Monitoring Cron Jobs

Monitoring Cron Jobs

(This article comes from one I helped edit and publish inside work, so I can’t take any credit for the ideas expressed within, though I do vehemently and violently subscribe to the sentiment! Thanks to Alan Sundell for originally educating me.)

When you set (or don’t set at all) MAILTO in a crontab fragment, typically it’s because you want to be notified if your job fails – failure in this case if and only if the job only prints to stdout/stderr if there is an exceptional condition… However not all jobs print only on exceptional conditions, many use stderr for logging, and email is just not a great solution to this problem, especially at scale.

Problems with alerting by email from cron.

Why is it a bad idea to rely on cron mail?

  • We all get so much mail from cron that few are in the habit of reading it anymore.
  • If your server is broken, the mail submission agent may be broken too.
  • You may handle your cron mail, but you may be on holiday when it arrives.
  • crond can crash.
  • You will get mutiple emails for the same failure.
  • Your cron mail will get delivered to every one of your mailboxes, eating up storage.
  • You cannot suppress cron mail notifications.
  • Your cron mail has no concept of dependencies.
  • You will get notified of temporary failures when you only care about persistent ones.

If a cronjob running successfully is critical to operation, then it seems that what you really need is some kind of monitoring system that addresses all of these things, and can send alerts to some oncall rotation that determines who is responsible for handling alerts.

A potential solution

Here’s an idea that might help with that.

  1. Direct the output of your job to some log file for debugging, in the event of persistent failure.
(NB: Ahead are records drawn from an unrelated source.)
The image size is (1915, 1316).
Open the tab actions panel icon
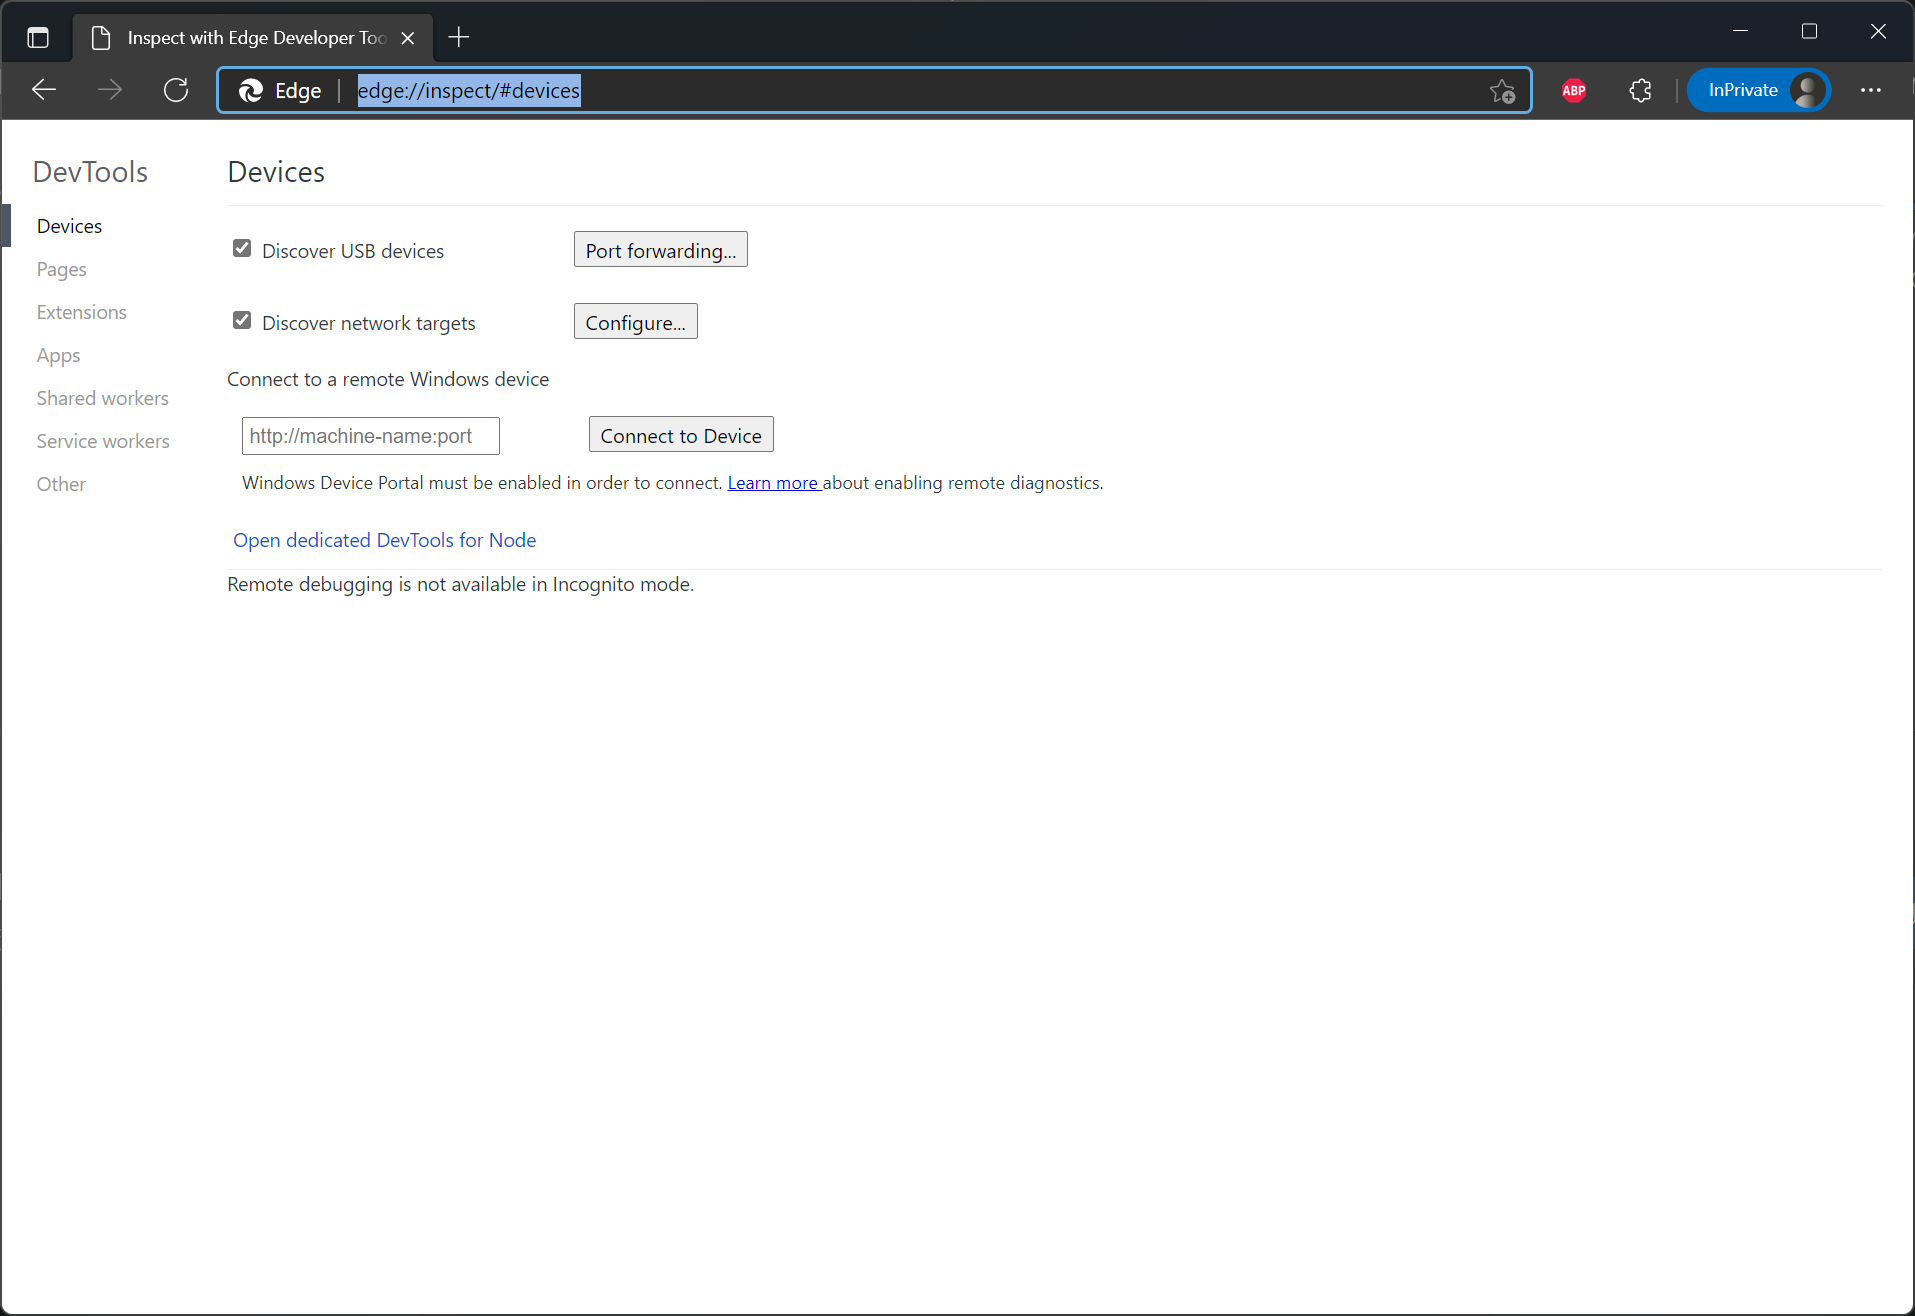[x=37, y=37]
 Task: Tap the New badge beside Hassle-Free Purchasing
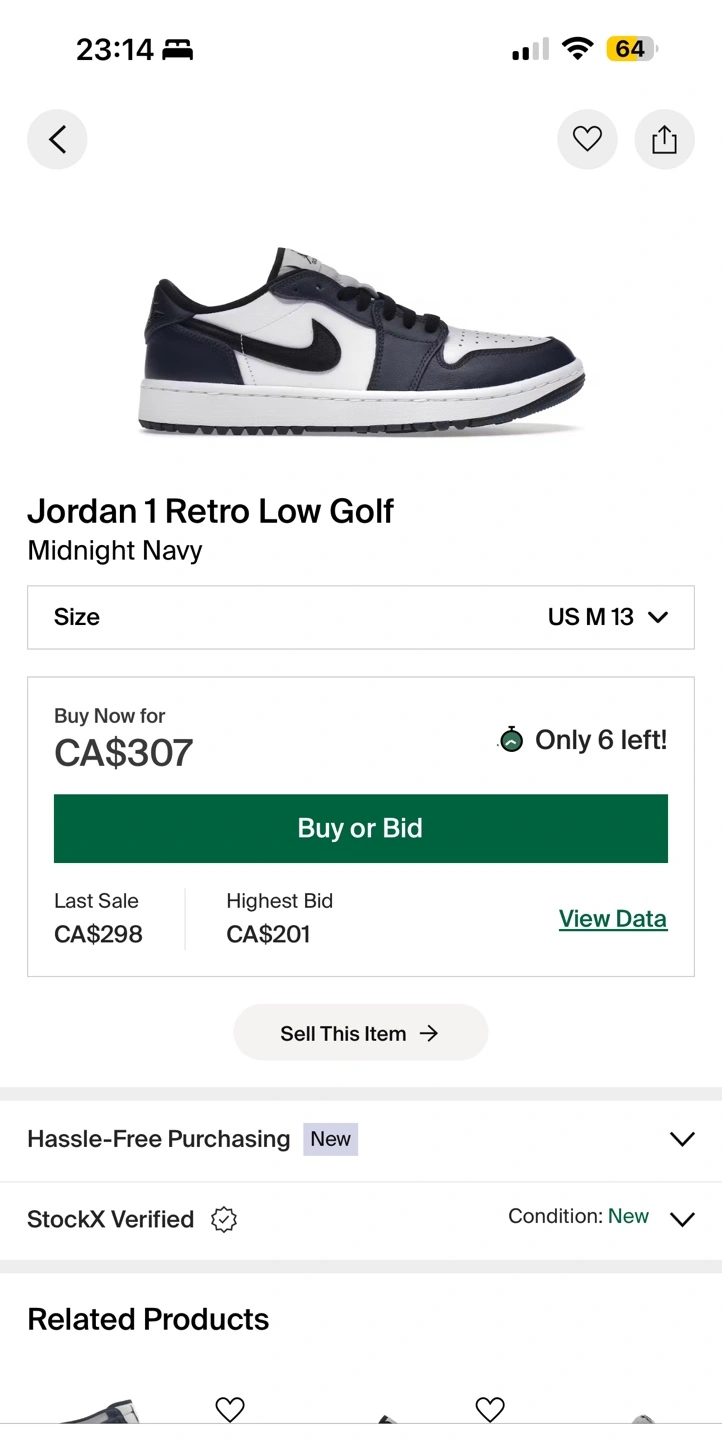pos(330,1139)
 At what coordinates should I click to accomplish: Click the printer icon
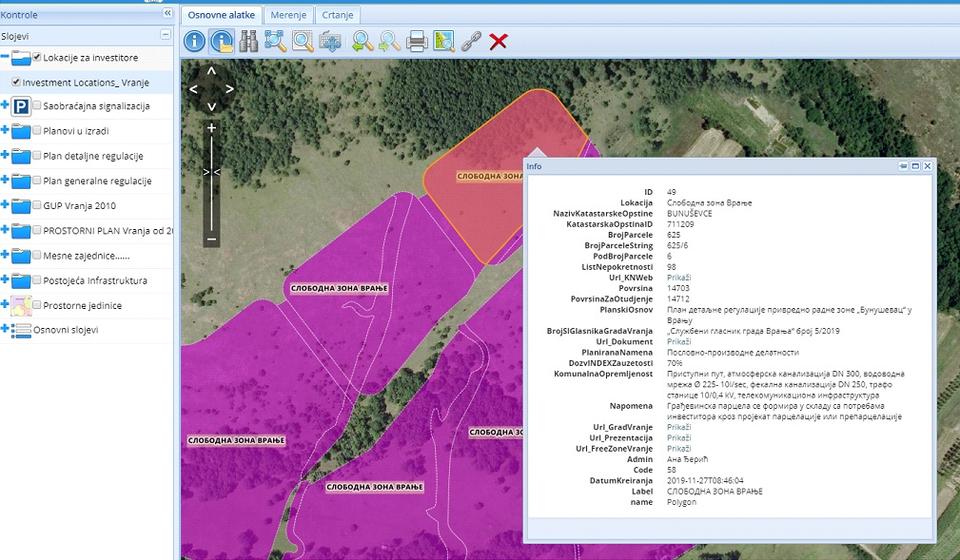pyautogui.click(x=417, y=41)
Note the truncate:

    MAILTO=""
    */1 * * * * root cronjob > /var/log/cronjob.log 2>&1
    

    (If you decide to append, not overwrite the log each execution, then make sure you logrotate that file.)

  2. At the end of cronjob, update a status file, like so:

    scriptname=$(basename $0)
    date +%s > /var/tmp/cronjob-last-success-timestamp
    

    Ensure that your job exits on error before reaching the last line!

  3. Collect the content of that file regularly with your monitoring system; scrape it with the nagios host agent, pump it into collectd, whatever you hip open source cats are using these days.

  4. Configure your monitoring system to send a notification on the timestamp having not been updated in some time period.

    if cronjob-last-success-timestamp
      <
    (time() - 30m)
      then alert
    
  5. Profit!

Now you only generate an alert if the cron job hasn’t succeeded in the last 30 minutes (a threshold you can adjust to match your monitoring scrape intervals and service SLAs), and with a sufficiently mature monitoring system you can now express dependencies, suppress the notification, and send it to an oncall rotation, and so on!

Most significantly, we have converted a system that always reported failure, into a system that is based around checking for success – a failsafe.